● **Данные о поиске видимых целей**:
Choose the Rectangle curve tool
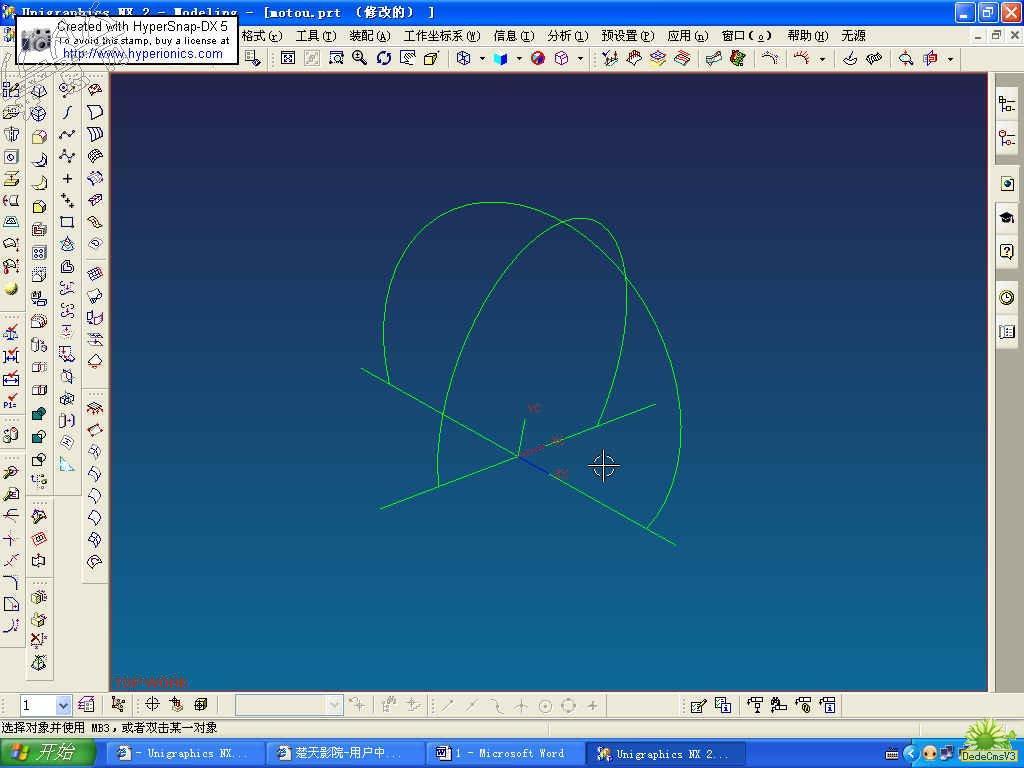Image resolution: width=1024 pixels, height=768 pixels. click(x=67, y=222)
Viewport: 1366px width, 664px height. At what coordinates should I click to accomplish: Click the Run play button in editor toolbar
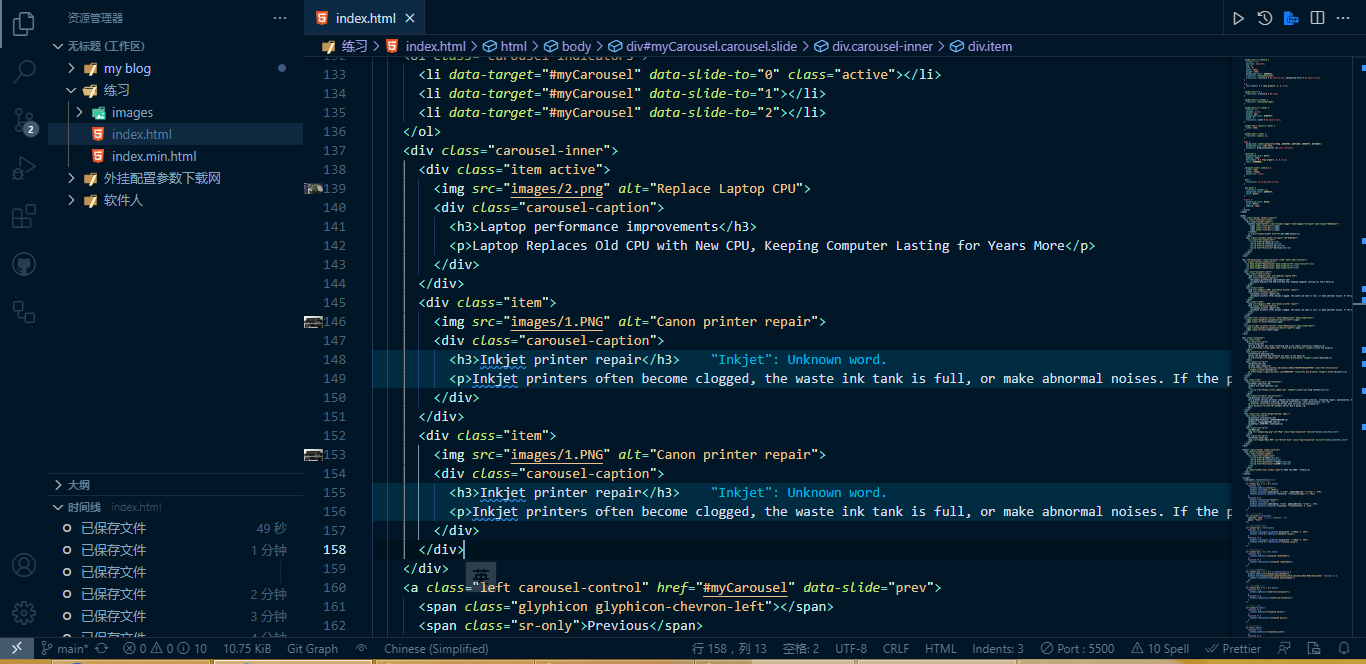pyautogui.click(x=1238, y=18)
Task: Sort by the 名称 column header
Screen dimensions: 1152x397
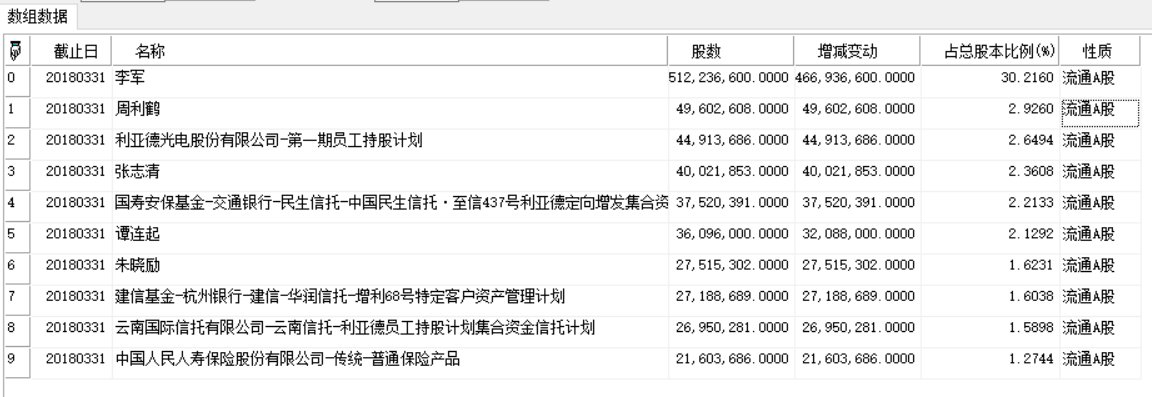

● **Цель упражнения**: Верните все приведённые выше записи дословно, строка за строкой, но без изображений.

● **Итоговый результат**:
Choose the Rectangle curve tool
Image resolution: width=1024 pixels, height=768 pixels. click(x=67, y=222)
Viewport: 1366px width, 664px height. At what coordinates should I click to accomplish: Click the Run play button in editor toolbar
pyautogui.click(x=1238, y=18)
Task: Sort by the 名称 column header
Screen dimensions: 1152x397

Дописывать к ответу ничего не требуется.